Wave propagation in two physical structures is described and analyzed in this dissertation. In the first problem, the propagation of a normally incident plane acoustic wave through a three dimensional rigid slab with periodically placed holes is modeled and analyzed. The spacing of the holes A and B, the wavelength λ and the thickness of the slab L are order one parameters compared to the characteristic size D of the holes, which is a small quantity. Scattering matrix techniques are used to derive expressions for the transmission and reflection coefficients of the lowest mode. These expressions depend only on the transmission coefficient, r₀ of an infinitely long slab with the same configuration. The determination of r₀ requires the solution of an infinite set of algebraic equations. These equations are approximately solved by exploiting the small parameter D/√AB. Remarkably, this structure is transparent at certain frequencies which could prove useful in narrow band filters and resonators.
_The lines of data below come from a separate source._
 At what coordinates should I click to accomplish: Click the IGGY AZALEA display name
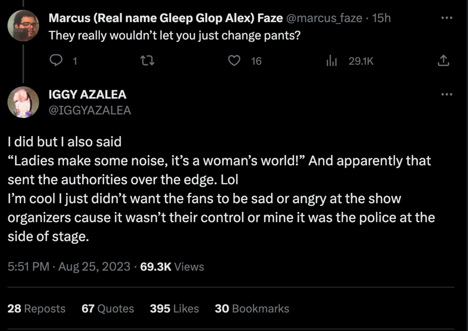[87, 95]
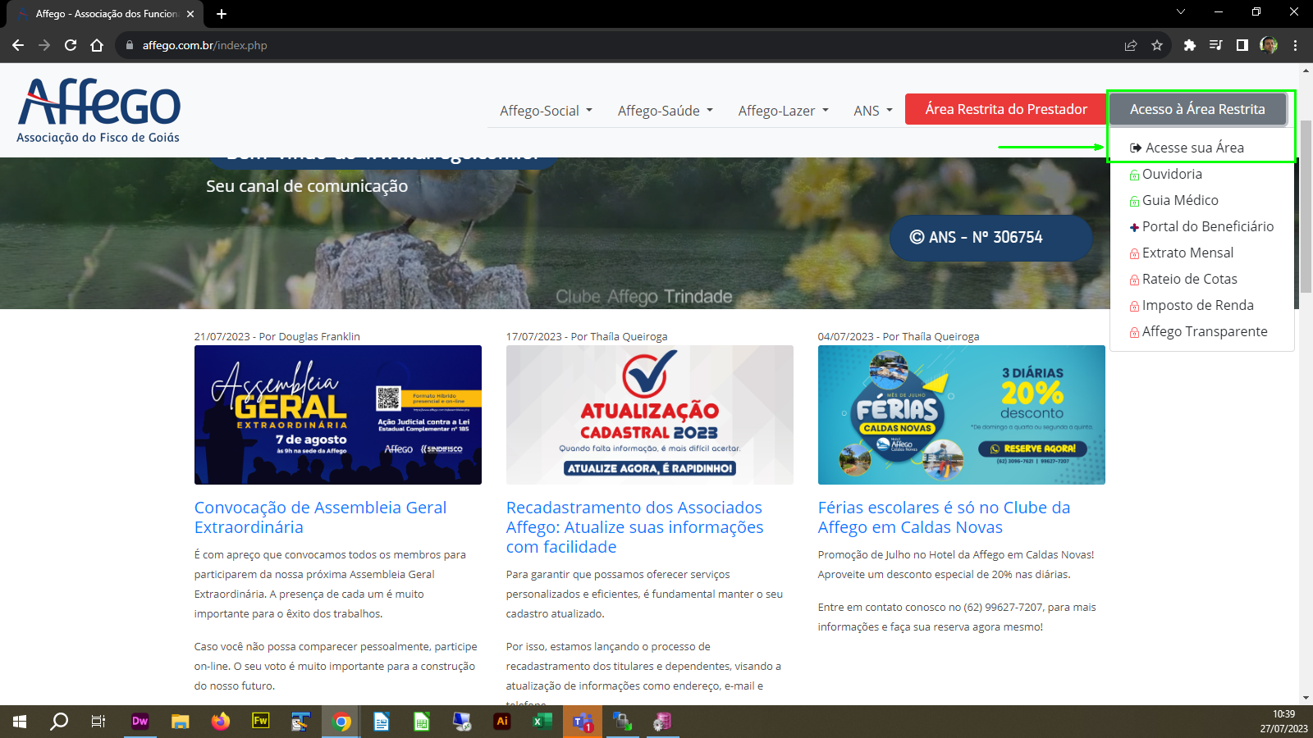The height and width of the screenshot is (738, 1313).
Task: Click the address bar URL field
Action: click(x=574, y=45)
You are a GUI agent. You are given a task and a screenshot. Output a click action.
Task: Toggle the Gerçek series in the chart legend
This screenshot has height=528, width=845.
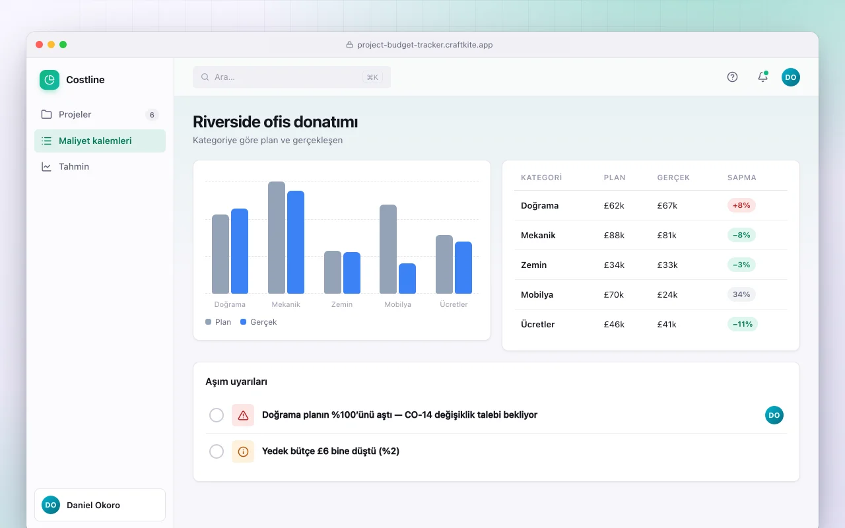[x=259, y=322]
In the second problem, a systematic mathematical approach is given to find the solutions of microstrip transmission lines. Specifically, we employ an asymptotic method to determine an approximation to the field components and propagation constant when the wavelength is much bigger than the thickness of the substrate. It is found that the transverse electrical and magnetic fields can be expressed in terms of two potential functions which are elliptic in character and are coupled through the longitudinal electrical field boundary conditions. The solvability conditions for the longitudinal magnetic field yield an approximation to the propagation constant. Transmission line equations are also obtained for coupled microstrip transmission lines and single microstrips with smoothly changing widths by using the same techniques.